We begin with the first observation $x_1 = 1, x_2 = 1$, and set bias unit $x_0 = 1$. Thus, $\mathbf{x} = \begin{bmatrix} 1 & 1 & 1 \end{bmatrix}$. From (1) and (2), we can obtain $\mathbf{a^{(2)}}$

\[\begin{aligned} \mathbf{a^{(2)}} & = \varphi (\mathbf{\Theta^{(1)}} \cdot \mathbf{x^T}) \\ & = \varphi \Bigg( \begin{bmatrix} -3.9628723 & -8.481784 & 7.694714 \\ 2.9412002 & -7.297706 & 9.293525 \\ 0.2272201 & 4.008646 & 3.443932 \end{bmatrix} \begin{bmatrix} 1 \\ 1 \\ 1 \end{bmatrix} \Bigg) \\ &\approx \varphi \Bigg( \begin{bmatrix} -4.749942 \\ 4.937019 \\ 7.679798 \end{bmatrix} \Bigg) \approx \begin{bmatrix} 0.008577978 \\ 0.992875171 \\ 0.999538145 \end{bmatrix} \end{aligned}\]

From $\mathbf{a^{(2)}}$, we now can obtain $\mathbf{a^{(3)}}$

\[\begin{aligned} \mathbf{a^{(3)}} & = \varphi (\mathbf{\Theta^{(2)}} \cdot \mathbf{a^{(2)}}) \\ &= \varphi \Bigg( \begin{bmatrix} 14.52022 & -13.81069 & 7.022461 \\ \end{bmatrix} \begin{bmatrix} 0.008577978 \\ 0.992875171 \\ 0.999538145 \end{bmatrix} \Bigg) \\ &\approx \varphi (\begin{bmatrix} -6.568518 \end{bmatrix}) \approx 0.001401908 \end{aligned}\]

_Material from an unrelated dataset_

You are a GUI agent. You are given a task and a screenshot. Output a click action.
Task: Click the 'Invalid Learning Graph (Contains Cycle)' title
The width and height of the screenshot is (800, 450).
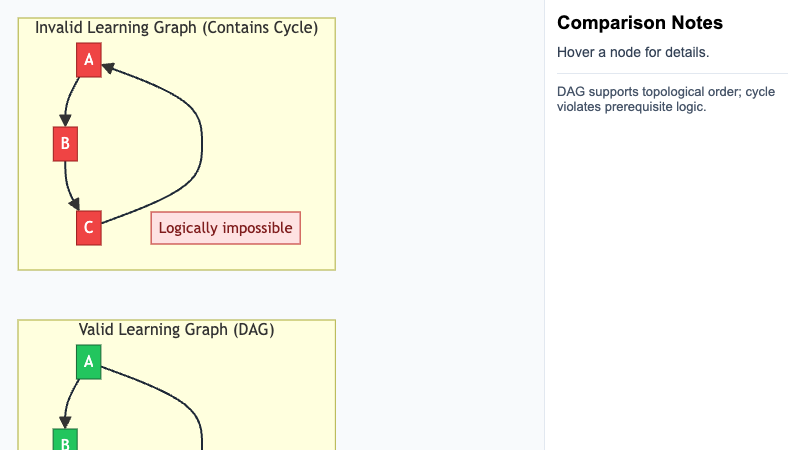point(177,28)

Thus we have $y = 0.001401908 \approx 0$ for $x_1 = 1, x_2 = 1$. Repeat the whole process with new inputs, we can obtain $y = 0.9988276$ with $x_1 = 1, x_2 = 0$, $y = 0.9992674$ with $x_0 = 1, x_2 = 1$, and finally $y = 0.0001311898$ with $x_0 = 0, x_2 = 0$.

5. Backpropagation

Suppose we have

$e_j$ is the error at the neuron $j$.
$d_j$ is the desire output at neuron $j$.
$E$ is the error of the neuron $j$ for all inputs of a class $C$.
$s_j$ is the sum of outputs $y_i$ of neurons from the previous layer $i$.
$y_j$ is the output of neuron $j$.

Fig 7. Graph of signal flow of a neuron j in the network

We can represent them mathematically

\[\begin{aligned} e_j = d_j - y_j \qquad \qquad \qquad {\mathbf{(1)}} \\ E = \frac{1}{2} \sum_{j \in C} e^2_j \qquad \qquad \qquad {\mathbf{(2)}} \\ s_j = \sum_{i = 0} w_{ji} y_i \qquad \qquad \qquad {\mathbf{(3)}} \\ y_j = \varphi(s_j) \qquad \qquad \qquad {\mathbf{(4)}} \end{aligned}\]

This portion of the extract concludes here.